いつもと同じように他の女の子達より一足先に仕事が終了した私は、控え室へと向かった。

他の女の子達が仕事を終えて控え室に雪崩れ込んで来るまであと15分くらい。

それまでに着替えを終えて脱出しないと……。

……もう、あのテンションに付き合うのは無理……。

エレベーターの中で嫌って程、女の子達の甲高い声を聞かされた私はウンザリしながら控え室のドアを開けた。

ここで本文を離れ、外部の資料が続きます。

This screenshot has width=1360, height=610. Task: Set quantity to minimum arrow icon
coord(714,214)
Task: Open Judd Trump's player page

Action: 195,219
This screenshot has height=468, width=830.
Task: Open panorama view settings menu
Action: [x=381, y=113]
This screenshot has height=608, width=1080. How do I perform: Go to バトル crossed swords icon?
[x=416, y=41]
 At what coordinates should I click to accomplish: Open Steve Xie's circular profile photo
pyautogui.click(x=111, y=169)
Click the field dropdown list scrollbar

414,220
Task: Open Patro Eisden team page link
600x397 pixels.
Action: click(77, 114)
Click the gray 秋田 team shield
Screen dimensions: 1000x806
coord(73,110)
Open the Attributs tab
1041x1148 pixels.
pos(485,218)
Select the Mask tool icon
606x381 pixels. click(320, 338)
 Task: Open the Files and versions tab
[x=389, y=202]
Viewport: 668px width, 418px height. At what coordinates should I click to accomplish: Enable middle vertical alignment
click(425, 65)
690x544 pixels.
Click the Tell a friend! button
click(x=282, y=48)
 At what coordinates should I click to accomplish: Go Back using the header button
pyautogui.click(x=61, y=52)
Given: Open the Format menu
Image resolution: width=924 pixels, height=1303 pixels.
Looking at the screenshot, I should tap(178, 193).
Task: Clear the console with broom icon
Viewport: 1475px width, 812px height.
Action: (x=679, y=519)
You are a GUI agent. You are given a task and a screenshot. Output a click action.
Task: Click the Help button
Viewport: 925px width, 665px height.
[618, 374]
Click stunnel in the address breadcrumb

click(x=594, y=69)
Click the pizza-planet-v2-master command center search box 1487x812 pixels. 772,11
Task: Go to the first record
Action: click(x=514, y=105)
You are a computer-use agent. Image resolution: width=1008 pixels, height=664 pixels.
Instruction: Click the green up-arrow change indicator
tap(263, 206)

誰もいないと思っていた私はその人の姿を見た瞬間、ビクッと身体を揺らした。

「……お疲れ様」

私の姿を見たその人は気怠そうに言葉を発した。

「……お疲れ……様です……」

……そう言えば約束をしていたんだっけ……。

偉そうに椅子に座ってタバコの煙を吐き出しているその人を見て、

私は半強制的に交わされた約束を思い出した。

「……どの位掛かる?」

「は?」

「着替え」

「5分位で……」

私が答えるとアリサはタバコを灰皿に押し付けて立ち上がった。

立ち上がったアリサは帰る気満々の私服姿だった。

……どうやら彼女は……。

今日は仕事をしたくない日らしい……。

同伴もしなかったし……。

お店の誰よりも先に帰る気満々だし……。

「階下〈した〉で待ってるから」

「……はぁ」

帰る気満々ついでにまっすぐ家に帰ってくれたらいいのに……。

そう思っている私を他所にアリサは控え室を出て行った。

……はぁ……。

面倒くさい……。。

『カタをつけてこい』って言われても……。

何をどう切り出せばいいのかが分からない。

モメた時の解決法なんて私は1つしか知らない。

面倒な話し合いなんてしたくないし……。

難しい駆け引きなんて出来ない。

こうなったらもう一度殴り合いのケンカでもしてみようかしら?

それで白黒はっきりさせるのが一番手っ取り早いんじゃない?

よし!!

その方法で……。

……あっ!!

でも、自分からケンカを売っちゃいけないんだった。

……って事は……。

アリサが先に殴ってくれないかな……。

そうしたら、全てが丸く収まるのに……。

こうなったら、もう一度だけ軽く挑発してみようかしら?

挑発だけなら自分からケンカを売った事にはならないんじゃない?

……それなら、響さんとの約束も守れるし、

瑞貴が出した条件も飲めるし、

私もこれ以上頭を悩ませる必要もない。

……この作戦で行ってみよう……。

私は自分のロッカーに向かいドレスから私服に着替えた。